6. Renaissance: A Film by Beyoncé (Beyoncé)
Attending Beyoncé’s Renaissance World Tour in Belgium this summer felt like being in the world’s biggest disco. I don’t remember a moment when my feet stopped moving, everywhere I turned people were smiling, dancing along, and singing with the luminous goddess onstage. But just as she did in the tour, where she sometimes acts as a kind of fabulous emcee rather than a diva, Beyoncé is a gracious deity dedicated to shining a light on the magnificent beings around her, on the community who inspire her beat. In the documentary, she celebrates the crew, her family, and even the people who created house music and the ballroom scene. She wouldn’t be who she is without them, there would be no renaissance without their legacy.
5. Passages (Ira Sachs)

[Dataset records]
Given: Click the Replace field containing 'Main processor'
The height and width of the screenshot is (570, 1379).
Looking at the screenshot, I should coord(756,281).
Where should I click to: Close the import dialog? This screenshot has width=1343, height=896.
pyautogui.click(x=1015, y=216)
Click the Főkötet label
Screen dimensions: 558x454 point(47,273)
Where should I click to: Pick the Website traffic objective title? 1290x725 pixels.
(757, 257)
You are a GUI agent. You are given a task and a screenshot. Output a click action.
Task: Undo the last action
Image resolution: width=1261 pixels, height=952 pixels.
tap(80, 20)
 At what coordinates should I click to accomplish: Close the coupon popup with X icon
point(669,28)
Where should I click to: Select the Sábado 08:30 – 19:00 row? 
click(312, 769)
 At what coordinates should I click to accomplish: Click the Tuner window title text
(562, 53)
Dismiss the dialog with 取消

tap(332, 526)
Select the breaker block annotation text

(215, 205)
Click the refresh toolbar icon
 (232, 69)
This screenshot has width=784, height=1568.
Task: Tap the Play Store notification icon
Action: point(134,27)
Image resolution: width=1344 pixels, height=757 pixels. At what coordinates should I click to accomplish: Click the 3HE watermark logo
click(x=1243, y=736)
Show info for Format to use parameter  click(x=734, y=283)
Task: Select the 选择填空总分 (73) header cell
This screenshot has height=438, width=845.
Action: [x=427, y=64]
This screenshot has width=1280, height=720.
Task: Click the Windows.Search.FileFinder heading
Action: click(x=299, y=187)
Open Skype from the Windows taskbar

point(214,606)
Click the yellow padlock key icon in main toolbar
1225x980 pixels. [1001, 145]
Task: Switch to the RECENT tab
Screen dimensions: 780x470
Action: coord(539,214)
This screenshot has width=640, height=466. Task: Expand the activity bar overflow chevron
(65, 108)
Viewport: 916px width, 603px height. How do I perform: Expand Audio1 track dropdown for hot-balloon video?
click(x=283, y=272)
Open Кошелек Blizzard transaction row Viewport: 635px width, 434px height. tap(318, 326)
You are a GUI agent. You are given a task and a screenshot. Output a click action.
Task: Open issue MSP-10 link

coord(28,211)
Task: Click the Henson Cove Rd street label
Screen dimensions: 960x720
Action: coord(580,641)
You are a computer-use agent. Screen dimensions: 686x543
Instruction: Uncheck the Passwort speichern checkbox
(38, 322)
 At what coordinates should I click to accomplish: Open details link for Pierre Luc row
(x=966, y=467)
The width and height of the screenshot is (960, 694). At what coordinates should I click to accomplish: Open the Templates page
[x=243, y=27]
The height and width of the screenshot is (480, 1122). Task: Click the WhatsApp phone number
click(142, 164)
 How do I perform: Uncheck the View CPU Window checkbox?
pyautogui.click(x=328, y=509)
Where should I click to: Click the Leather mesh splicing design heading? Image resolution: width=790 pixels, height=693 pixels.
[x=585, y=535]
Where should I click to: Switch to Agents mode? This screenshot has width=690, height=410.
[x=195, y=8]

TASK REQUIREMENTS:
Answer these questions from the film list excerpt:
(a) In which country did the writer attend the Renaissance World Tour?
(b) Whom does Beyoncé celebrate in the documentary?
(c) Which film is listed at number 5?

FULL OUTPUT:
(a) Belgium
(b) The crew, her family, and the people who created house music and the ballroom scene
(c) Passages (Ira Sachs)